======== SOURCE MATERIAL ========

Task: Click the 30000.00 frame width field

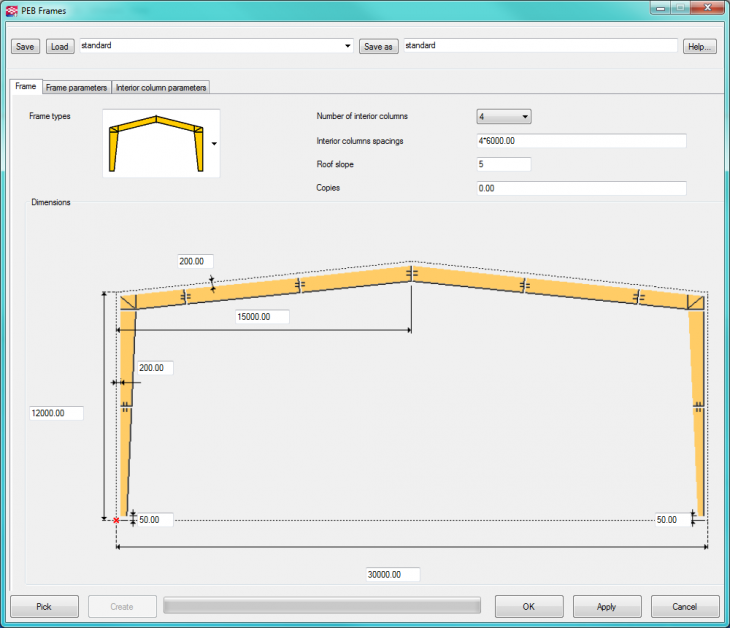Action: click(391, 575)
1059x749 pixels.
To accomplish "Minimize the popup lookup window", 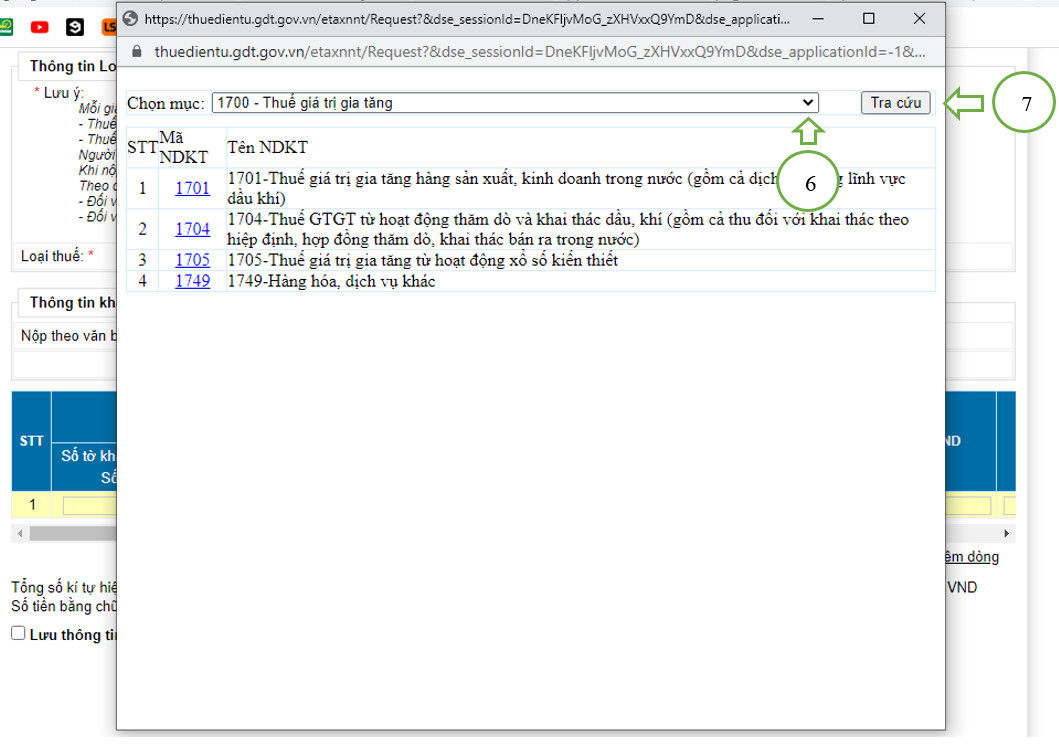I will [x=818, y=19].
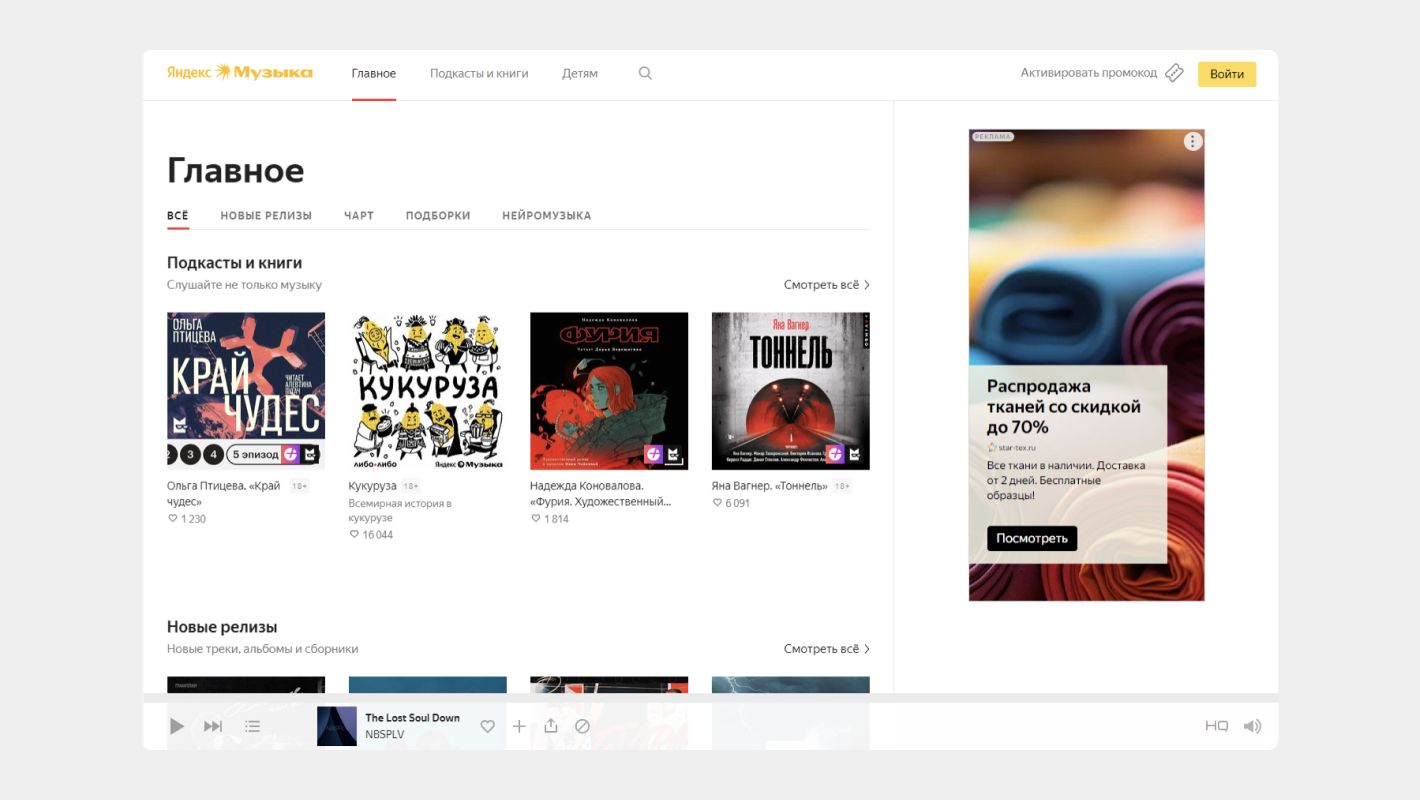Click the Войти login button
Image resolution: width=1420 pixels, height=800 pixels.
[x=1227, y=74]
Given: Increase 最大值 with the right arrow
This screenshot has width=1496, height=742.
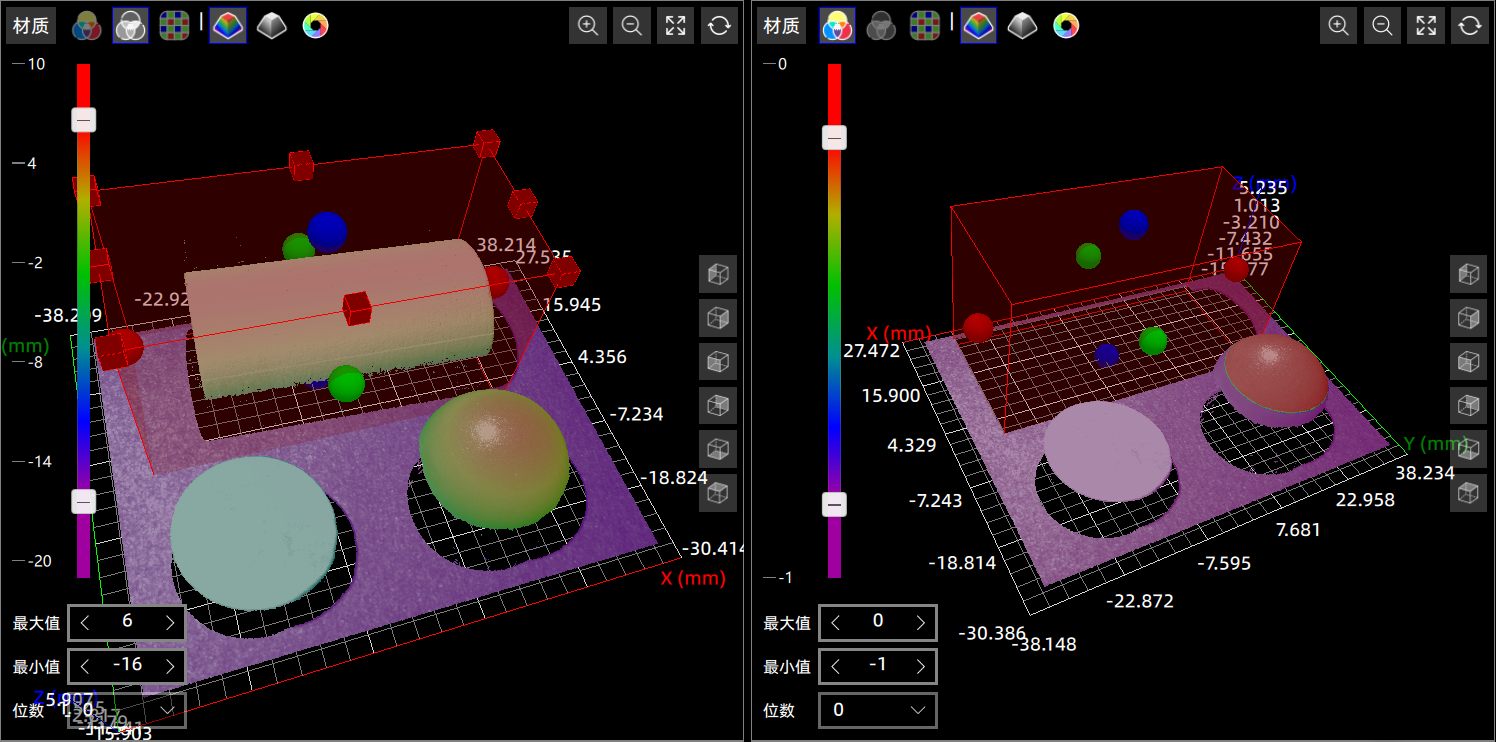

========

> EXERCISE DETAILS: Starting at the line that holds "Given: Increase 最大值 with the right arrow", retype every line through the end of the data, both ends included. Pictures stay out of the copy.

> ANSWER BOX:
Given: Increase 最大值 with the right arrow
This screenshot has width=1496, height=742.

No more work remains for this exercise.